■ **DATA LISTING**
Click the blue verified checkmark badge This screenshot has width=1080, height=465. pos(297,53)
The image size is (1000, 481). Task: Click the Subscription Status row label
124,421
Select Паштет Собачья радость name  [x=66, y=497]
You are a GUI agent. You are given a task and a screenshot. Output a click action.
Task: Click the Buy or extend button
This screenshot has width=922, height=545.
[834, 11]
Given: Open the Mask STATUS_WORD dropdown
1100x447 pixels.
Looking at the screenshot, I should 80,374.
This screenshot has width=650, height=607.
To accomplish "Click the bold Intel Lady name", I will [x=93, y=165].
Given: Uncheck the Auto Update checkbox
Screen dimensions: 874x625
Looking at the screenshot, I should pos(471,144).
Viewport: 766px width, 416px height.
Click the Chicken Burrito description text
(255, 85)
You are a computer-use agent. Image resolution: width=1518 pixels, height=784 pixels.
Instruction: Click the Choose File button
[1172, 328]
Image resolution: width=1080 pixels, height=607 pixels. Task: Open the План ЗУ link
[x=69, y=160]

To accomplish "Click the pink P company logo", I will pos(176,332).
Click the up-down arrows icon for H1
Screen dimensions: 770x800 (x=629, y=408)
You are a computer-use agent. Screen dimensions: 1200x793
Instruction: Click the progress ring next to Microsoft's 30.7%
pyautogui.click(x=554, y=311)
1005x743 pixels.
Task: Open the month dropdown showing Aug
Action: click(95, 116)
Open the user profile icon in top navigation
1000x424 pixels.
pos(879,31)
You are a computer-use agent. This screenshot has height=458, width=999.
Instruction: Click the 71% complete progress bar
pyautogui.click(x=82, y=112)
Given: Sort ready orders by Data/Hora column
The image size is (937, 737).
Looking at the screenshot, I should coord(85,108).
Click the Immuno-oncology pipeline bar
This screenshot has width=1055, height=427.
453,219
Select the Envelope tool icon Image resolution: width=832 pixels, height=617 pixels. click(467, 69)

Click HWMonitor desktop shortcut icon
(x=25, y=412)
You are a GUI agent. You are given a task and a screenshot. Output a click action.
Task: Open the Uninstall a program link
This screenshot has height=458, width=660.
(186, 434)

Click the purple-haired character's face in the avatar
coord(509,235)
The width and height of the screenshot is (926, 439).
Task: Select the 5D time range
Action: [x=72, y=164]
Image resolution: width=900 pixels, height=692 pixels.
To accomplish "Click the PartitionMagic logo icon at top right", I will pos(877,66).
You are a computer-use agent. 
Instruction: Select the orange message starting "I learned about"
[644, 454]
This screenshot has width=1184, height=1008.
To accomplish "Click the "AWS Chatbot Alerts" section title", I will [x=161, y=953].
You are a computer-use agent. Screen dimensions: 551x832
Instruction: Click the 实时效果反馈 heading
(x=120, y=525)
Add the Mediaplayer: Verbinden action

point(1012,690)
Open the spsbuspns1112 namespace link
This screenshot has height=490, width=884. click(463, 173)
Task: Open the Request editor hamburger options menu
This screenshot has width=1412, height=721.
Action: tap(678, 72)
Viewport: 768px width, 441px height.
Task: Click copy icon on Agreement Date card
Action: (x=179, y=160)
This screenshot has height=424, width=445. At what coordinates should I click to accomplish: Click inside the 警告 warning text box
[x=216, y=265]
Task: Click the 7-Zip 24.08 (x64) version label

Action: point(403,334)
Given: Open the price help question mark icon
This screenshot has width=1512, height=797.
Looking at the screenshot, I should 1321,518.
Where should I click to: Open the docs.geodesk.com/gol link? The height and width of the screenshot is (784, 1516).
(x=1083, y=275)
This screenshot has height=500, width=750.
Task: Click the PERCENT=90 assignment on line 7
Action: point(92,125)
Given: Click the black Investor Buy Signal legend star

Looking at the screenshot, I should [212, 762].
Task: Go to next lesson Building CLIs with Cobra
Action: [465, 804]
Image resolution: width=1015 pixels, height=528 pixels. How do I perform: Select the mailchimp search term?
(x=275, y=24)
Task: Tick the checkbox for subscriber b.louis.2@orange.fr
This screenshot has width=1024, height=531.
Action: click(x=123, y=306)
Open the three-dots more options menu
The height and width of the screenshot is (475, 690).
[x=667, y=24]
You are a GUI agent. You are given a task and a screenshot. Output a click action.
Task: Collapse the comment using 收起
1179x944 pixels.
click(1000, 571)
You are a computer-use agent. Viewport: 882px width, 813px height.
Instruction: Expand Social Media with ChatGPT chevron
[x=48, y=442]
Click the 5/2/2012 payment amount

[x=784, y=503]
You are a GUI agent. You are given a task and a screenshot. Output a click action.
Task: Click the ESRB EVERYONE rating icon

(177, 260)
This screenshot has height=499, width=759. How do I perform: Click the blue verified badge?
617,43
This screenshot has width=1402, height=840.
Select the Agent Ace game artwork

■ **EXERCISE REQUIREMENTS**
Using the listing, copy every line where the word "logo" shows up.

■ **ANSWER TO THE PROBLEM**
To accomplish "Click the pink P company logo", I will pos(176,332).
To accomplish "Click the PartitionMagic logo icon at top right", I will pos(877,66).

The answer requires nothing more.